** BEGIN **
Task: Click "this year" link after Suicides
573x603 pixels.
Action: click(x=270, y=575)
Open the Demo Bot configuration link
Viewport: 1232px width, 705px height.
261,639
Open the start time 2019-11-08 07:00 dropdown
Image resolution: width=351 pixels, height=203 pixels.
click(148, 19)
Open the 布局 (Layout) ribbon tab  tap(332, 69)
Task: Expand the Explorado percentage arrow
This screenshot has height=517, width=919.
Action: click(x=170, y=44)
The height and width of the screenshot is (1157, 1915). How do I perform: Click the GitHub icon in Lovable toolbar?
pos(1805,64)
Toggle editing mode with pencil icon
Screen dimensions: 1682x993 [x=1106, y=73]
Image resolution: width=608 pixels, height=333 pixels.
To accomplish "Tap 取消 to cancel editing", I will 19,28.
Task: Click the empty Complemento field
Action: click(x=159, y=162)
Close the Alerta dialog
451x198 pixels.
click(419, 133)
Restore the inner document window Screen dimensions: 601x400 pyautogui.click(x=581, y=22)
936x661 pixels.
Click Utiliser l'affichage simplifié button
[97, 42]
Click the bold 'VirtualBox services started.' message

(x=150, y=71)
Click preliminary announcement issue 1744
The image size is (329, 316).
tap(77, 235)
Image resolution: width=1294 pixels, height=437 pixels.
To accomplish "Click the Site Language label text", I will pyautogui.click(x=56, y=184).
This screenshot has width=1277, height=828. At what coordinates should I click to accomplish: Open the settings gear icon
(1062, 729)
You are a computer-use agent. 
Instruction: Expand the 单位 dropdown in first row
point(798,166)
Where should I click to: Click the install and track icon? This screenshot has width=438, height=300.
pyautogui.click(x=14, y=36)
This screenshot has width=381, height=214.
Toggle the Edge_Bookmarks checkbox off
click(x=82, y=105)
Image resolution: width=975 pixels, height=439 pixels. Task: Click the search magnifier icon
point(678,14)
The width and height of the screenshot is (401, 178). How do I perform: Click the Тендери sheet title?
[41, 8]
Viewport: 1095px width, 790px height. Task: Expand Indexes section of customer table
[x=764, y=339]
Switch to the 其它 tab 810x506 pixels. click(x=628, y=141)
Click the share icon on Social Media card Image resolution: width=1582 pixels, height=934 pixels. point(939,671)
** END **
= EXERCISE OBJECTIVE =
Echo the records exactly, from the line that contains "Restore the inner" through the line that contains "point(798,166)", with both of those lines included.

= CORRECT RESULT =
Restore the inner document window Screen dimensions: 601x400 pyautogui.click(x=581, y=22)
936x661 pixels.
Click Utiliser l'affichage simplifié button
[97, 42]
Click the bold 'VirtualBox services started.' message

(x=150, y=71)
Click preliminary announcement issue 1744
The image size is (329, 316).
tap(77, 235)
Image resolution: width=1294 pixels, height=437 pixels.
To accomplish "Click the Site Language label text", I will pyautogui.click(x=56, y=184).
This screenshot has width=1277, height=828. At what coordinates should I click to accomplish: Open the settings gear icon
(1062, 729)
You are a computer-use agent. 
Instruction: Expand the 单位 dropdown in first row
point(798,166)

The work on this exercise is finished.